The doi2cite is a fantastic filter by @korintje that extends citeproc and allows you to add citations using only the work’s DOI.

In essence, doi2cite searches the Markdown documents for citations that start with doi:, DOI:, doi.org/ or https://doi.org/, extracts the DOI, queries CrossRef for the bibliographic information, writes it to a local BibTeX-file and replaces the citation key by the proper BibTeX key. Now citeproc can process the citation and will do the rest. I have adapted the filter to work with multiple bibliography files and and have provide additional post-processing functions to streamline the use with R Markdown.
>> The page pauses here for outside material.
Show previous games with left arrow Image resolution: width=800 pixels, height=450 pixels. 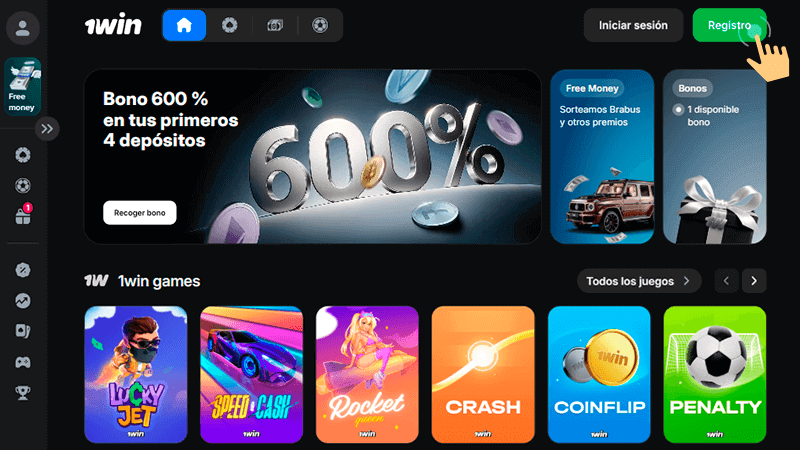pos(726,281)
The key issue to solve here is that doi2cite replaces DOI with BibTeX handles in the intermediate Markdown document, but not in the R Markdown source file. Doing this requires an additional post-processing step that is done by rmdfilter::replace_doi_citations().

To use the doi2cite filter, we need to do two things:

  1. Use rmdfiltr::add_doi2cite_filter() to add an argument to the call to pandoc
  2. Add the the designated file “__from_DOI.bib” (it currently has to be this file name!) to the bibliography field of the YAML front matter

When adding the filters to pandoc_args the R code needs to be preceded by !expr to declare it as to-be-interpreted expression.

bibliograph: "__from_DOI.bib"
output:
  html_document:
    pandoc_args: !expr rmdfiltr::add_doi2cite_filter(args = NULL)

In the resulting HTML file, the citation tags @doi:10.1037/xlm0001360 will be rendered as Marsh et al. (2024). However, the DOI-based citation tag remains in the source R Markdown file. To replace it with the BibTeX citation handle requires an additional post-processing step.

A makeshift solution to this is to call rmdfiltr::replace_resolved_doi_citations() in the R Markdown document. The function will check the bibliography files in the YAML front matter for matching DOIs and replace the DOI in the R Markdown document with the corresponding reference handles. Because doi2cite is run after rmdfiltr::replace_resolved_doi_citations(), this will only work for DOI citations that were resolved in a previous knitting process.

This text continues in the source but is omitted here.